START DATA LISTING

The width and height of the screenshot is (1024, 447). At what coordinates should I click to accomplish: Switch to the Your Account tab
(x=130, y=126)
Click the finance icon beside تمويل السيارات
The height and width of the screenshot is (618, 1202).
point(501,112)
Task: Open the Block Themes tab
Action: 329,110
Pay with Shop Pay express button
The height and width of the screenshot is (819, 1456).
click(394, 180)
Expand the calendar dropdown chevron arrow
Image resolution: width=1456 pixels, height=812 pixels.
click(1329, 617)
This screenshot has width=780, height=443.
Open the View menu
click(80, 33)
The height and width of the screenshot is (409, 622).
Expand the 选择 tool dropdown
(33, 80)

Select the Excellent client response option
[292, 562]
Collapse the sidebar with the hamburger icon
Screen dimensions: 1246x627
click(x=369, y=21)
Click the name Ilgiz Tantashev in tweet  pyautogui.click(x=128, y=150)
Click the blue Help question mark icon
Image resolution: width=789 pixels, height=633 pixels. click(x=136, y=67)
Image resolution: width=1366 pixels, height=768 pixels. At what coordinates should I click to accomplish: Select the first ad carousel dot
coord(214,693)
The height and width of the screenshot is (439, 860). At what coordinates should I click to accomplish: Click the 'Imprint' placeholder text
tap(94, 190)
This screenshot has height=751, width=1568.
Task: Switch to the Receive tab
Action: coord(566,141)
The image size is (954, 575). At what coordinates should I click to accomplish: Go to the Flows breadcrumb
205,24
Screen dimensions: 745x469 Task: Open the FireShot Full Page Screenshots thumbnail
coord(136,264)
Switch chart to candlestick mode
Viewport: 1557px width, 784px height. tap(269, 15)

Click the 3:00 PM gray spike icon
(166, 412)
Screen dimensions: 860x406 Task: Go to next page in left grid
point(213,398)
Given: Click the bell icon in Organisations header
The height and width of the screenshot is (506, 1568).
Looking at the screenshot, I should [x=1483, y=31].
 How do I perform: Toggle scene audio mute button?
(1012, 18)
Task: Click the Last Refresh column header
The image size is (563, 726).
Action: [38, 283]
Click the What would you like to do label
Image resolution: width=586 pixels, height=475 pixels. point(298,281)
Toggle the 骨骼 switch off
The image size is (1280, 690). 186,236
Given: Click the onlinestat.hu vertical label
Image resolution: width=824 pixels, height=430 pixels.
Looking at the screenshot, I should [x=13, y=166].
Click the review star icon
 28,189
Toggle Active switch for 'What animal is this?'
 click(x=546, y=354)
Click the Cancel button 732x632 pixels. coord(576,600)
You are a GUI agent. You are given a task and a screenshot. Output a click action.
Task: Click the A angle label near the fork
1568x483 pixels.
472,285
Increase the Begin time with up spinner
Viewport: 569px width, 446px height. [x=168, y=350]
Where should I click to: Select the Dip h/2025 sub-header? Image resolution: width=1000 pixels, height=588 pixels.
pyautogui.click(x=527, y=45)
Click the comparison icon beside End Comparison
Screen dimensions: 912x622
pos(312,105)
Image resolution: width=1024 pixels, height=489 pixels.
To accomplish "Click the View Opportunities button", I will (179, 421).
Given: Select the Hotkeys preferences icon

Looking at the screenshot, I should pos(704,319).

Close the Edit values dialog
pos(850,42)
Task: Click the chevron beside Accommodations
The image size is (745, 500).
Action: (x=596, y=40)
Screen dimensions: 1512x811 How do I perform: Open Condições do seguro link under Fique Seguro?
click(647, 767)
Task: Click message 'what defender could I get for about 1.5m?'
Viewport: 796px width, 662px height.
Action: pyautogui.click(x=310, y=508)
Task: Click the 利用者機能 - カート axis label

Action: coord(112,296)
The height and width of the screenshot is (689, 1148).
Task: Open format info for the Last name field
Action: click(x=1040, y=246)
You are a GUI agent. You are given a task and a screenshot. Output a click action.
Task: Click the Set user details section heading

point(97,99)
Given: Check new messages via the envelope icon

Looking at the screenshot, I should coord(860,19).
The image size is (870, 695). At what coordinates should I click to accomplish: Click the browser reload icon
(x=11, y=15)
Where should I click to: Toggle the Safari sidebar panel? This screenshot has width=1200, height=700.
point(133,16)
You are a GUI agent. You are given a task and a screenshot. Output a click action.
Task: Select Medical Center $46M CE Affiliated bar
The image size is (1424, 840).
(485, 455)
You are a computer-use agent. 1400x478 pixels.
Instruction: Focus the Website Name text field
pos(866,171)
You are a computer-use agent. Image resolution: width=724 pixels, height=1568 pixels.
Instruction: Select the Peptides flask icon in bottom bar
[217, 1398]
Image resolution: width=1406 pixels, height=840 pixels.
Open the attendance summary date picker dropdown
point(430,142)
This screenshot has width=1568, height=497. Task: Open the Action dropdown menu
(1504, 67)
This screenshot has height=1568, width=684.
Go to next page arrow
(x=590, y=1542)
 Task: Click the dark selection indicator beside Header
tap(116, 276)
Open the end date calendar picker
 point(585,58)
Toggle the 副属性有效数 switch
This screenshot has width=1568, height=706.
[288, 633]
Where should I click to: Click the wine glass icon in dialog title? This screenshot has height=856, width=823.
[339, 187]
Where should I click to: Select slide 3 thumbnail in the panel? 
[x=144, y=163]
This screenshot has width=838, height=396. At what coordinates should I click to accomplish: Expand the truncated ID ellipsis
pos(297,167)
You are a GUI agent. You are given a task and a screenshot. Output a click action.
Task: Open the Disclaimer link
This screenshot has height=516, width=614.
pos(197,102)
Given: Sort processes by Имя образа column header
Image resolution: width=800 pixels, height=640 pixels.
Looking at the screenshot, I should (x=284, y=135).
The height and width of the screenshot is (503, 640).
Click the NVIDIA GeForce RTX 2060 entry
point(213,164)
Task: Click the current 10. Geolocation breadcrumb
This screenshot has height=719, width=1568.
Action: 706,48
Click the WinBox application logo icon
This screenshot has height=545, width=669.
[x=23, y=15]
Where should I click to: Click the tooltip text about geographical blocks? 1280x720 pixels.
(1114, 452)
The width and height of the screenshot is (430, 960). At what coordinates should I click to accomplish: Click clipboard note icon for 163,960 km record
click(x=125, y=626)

END DATA LISTING

Starting at the line that contains "Where should I click to: Select slide" and stopping after the line that contains "Given: Sort processes", write out every line exactly as it appears above, and no other line.

* RESULT FOR THIS TASK:
Where should I click to: Select slide 3 thumbnail in the panel? 
[x=144, y=163]
This screenshot has width=838, height=396. At what coordinates should I click to accomplish: Expand the truncated ID ellipsis
pos(297,167)
You are a GUI agent. You are given a task and a screenshot. Output a click action.
Task: Open the Disclaimer link
This screenshot has height=516, width=614.
pos(197,102)
Given: Sort processes by Имя образа column header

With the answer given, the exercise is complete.